> REQUIREMENT
Write out the items below again, substituting "Display size" for "Screen dimensions" everywhere and keeping everything else the same. Leave the pictures out of your copy.

[Data on locating visible targets]

■ ■ ■ ■ ■

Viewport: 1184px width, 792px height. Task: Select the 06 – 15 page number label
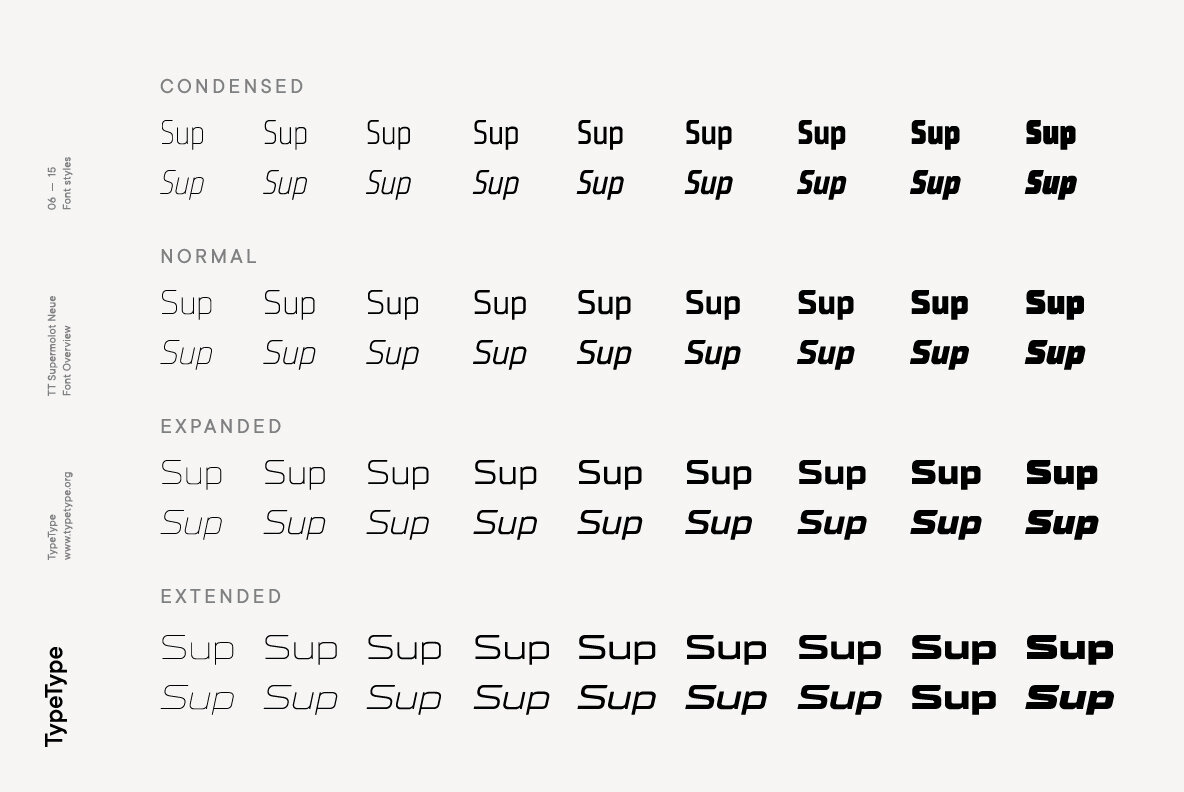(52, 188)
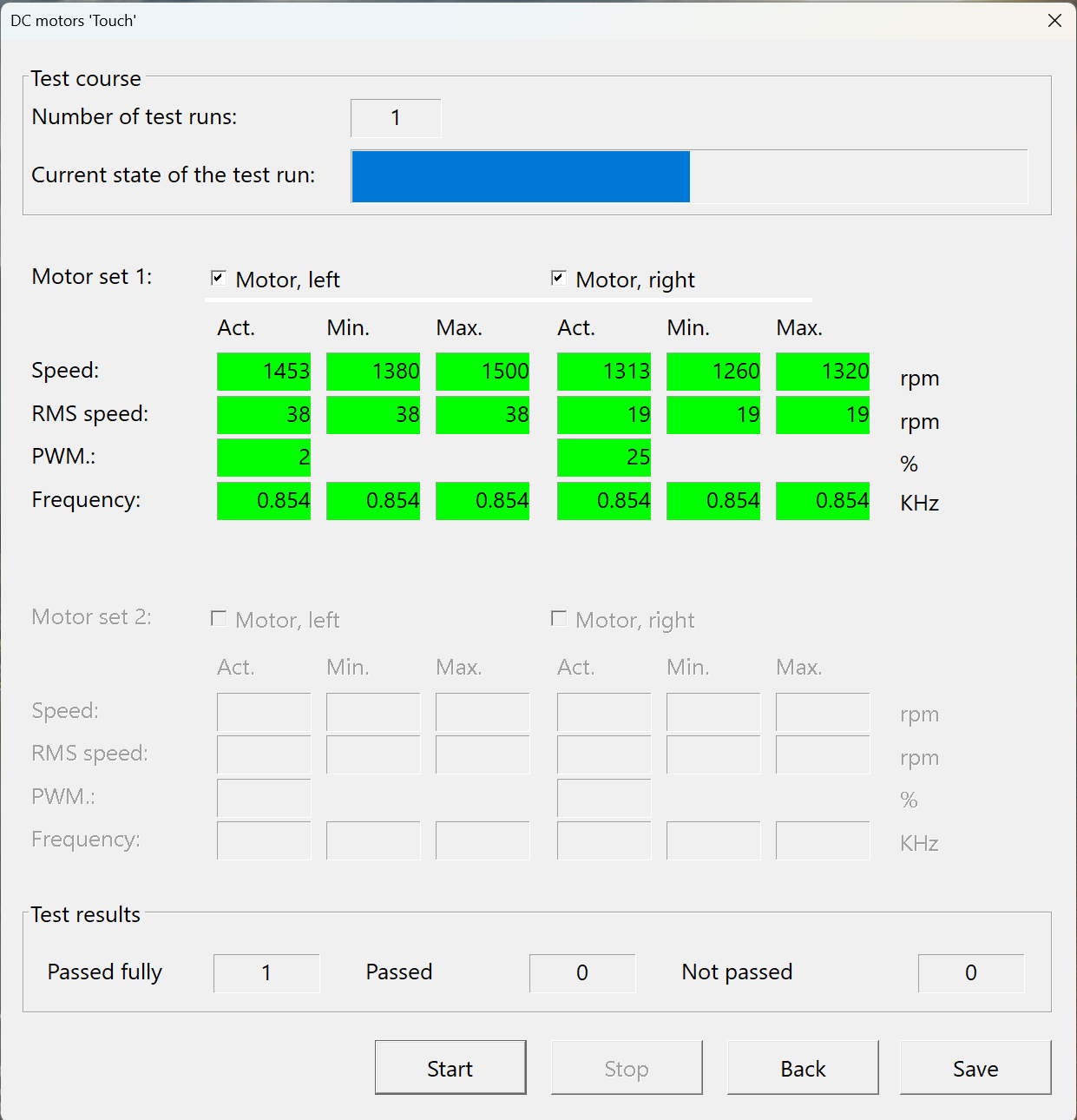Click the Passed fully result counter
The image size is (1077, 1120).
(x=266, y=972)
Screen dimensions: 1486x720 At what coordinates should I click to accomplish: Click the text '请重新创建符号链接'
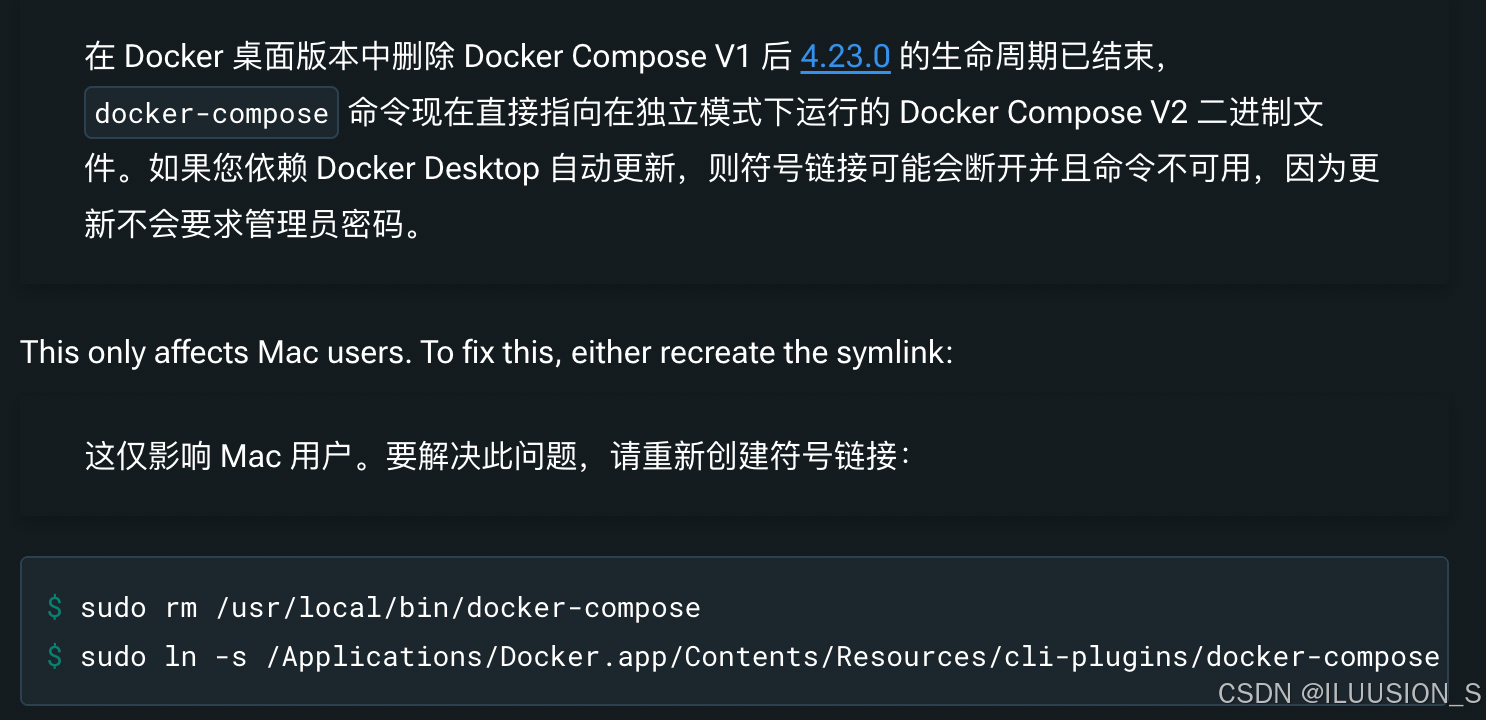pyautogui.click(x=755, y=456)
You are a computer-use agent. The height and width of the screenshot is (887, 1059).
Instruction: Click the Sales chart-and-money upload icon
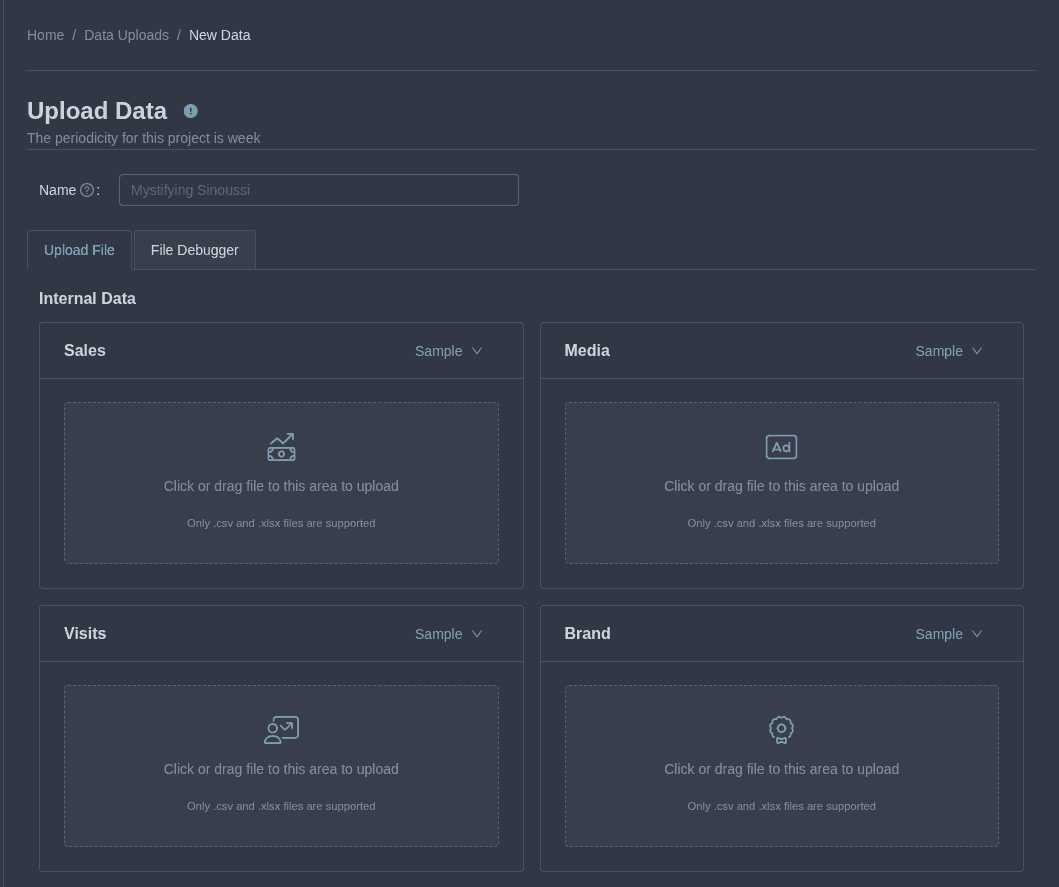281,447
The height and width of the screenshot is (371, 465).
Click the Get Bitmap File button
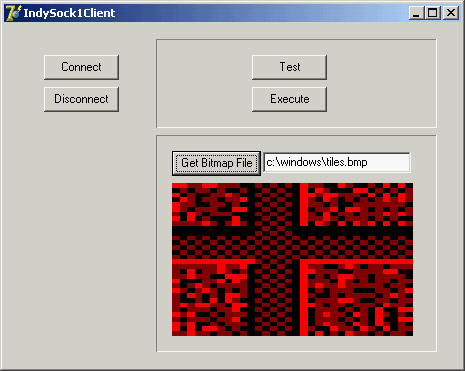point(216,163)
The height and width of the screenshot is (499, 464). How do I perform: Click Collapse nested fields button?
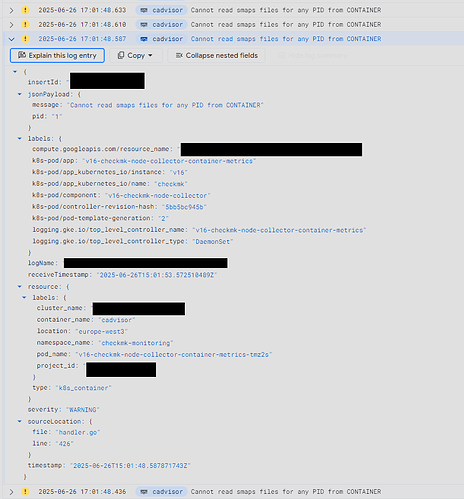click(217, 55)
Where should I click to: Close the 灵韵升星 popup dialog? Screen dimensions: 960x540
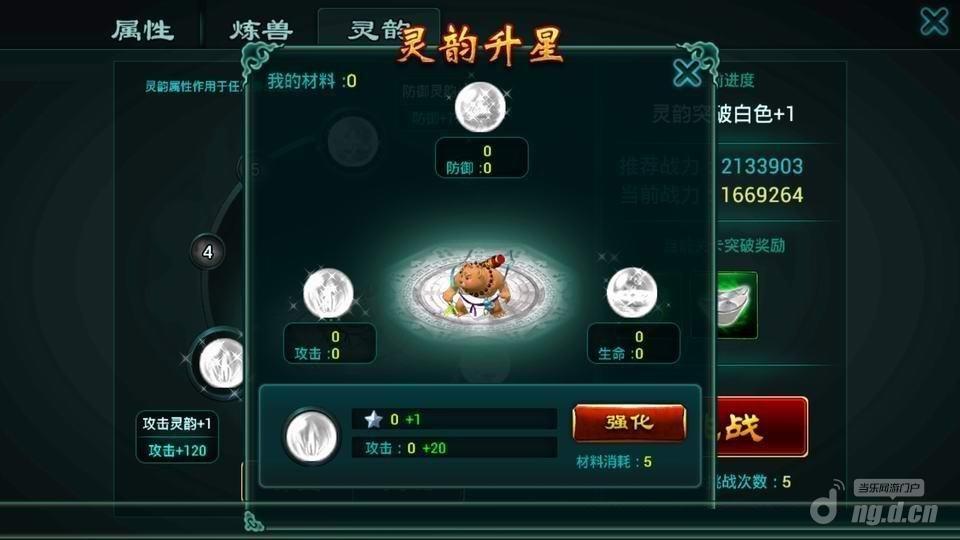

■ ■ ■ ■ ■

> SOLUTION
Viewport: 1184px width, 792px height. Task: Select the 06 – 15 page number label
(52, 188)
Click the Passed fully result counter
The image size is (1077, 1120).
(x=266, y=972)
Display size: 1486x720 At what coordinates should I click to accomplish: Click the text '请重新创建符号链接'
pyautogui.click(x=755, y=456)
You are a computer-use agent. The height and width of the screenshot is (887, 1059).
Instruction: Click the Sales chart-and-money upload icon
281,447
The height and width of the screenshot is (371, 465).
Click the Get Bitmap File button
point(216,163)
The height and width of the screenshot is (499, 464). How do I perform: Click Collapse nested fields button?
click(217, 55)
Where should I click to: Close the 灵韵升星 popup dialog? Display size: 960x540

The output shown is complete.